Pa did not notice them. He ate hungrily but he did not notice what he ate. He said again, “It’s queer, not a duck nor a goose coming down to rest.”
“Likely the poor things want to get to sunshine,” Ma said. “I’m glad we’re snug, out of the rain, under this good roof.”
Pa pushed back his empty plate and Ma gave Laura a look that said, “Now!” Smiles spread over all their faces but Pa’s. Carrie wriggled in her chair and Grace bounced on Ma’s lap, while Laura set down the pie.
For an instant Pa did not see it. Then he said, “Pie!”

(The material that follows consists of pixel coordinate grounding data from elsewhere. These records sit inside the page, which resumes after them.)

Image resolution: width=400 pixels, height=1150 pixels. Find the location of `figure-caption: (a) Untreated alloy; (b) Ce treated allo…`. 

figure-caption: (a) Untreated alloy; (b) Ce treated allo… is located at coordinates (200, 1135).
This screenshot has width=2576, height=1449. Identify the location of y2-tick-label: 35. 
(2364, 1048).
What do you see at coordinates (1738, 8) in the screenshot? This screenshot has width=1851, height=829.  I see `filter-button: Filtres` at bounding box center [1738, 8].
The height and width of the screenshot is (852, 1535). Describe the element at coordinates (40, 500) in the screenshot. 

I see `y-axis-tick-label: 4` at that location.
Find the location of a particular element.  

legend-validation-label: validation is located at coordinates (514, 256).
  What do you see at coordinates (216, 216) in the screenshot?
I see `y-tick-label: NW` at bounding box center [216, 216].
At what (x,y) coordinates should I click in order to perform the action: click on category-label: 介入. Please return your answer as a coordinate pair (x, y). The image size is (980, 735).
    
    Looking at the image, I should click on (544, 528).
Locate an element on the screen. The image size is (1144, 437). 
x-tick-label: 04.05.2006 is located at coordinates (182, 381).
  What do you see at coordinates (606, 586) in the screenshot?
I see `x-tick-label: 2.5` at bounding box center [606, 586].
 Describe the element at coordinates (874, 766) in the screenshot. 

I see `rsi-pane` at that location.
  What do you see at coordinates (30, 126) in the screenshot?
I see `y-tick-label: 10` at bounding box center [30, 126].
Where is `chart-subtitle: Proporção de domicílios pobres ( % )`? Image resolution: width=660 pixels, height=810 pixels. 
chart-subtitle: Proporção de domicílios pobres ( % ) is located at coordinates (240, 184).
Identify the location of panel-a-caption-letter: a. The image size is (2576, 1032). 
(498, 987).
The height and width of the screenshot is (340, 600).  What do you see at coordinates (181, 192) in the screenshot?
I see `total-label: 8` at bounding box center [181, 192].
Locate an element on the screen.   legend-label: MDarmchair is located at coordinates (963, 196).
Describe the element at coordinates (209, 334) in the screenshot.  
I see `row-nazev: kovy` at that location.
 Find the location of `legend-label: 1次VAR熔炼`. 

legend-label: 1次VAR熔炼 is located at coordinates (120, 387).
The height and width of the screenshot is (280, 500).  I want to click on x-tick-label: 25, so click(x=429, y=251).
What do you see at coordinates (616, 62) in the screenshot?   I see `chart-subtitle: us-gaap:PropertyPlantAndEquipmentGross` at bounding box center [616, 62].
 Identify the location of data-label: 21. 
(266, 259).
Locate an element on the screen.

His surprise was even greater than they had expected. Grace and Carrie and even Laura laughed out loud.
“Caroline, however did you manage to make a pie?” Pa exclaimed. “What kind of pie is it?”
“Taste it and see!” said Ma. She cut a piece and put it on his plate.
Pa cut off the point with his fork and put it in his mouth. “Apple pie! Where in the world did you get apples?”
Carrie could keep still no longer. She almost shouted, “It’s pumpkin! Ma made it of green pumpkin!”
Pa took another small bite and tasted it carefully. “I’d never have guessed it,” he said. “Ma always could beat the nation cooking.”
Ma said nothing, but a little flush came up in her cheeks and her eyes kept on smiling while they all ate that delicious pie. They ate slowly, taking small bites of the sweet spiciness to make it last as long as they could.
That was such a happy supper that Laura wanted it never to end. When she was in bed with Mary and Carrie, she stayed awake to keep on being happy. She was so sleepily comfortable and cosy. The rain on the roof was a pleasant sound.
A splash of water on her face dimly surprised her. She was sure it could not be rain, for the roof was overhead. She snuggled closer to Mary and everything slid away into dark, warm sleep.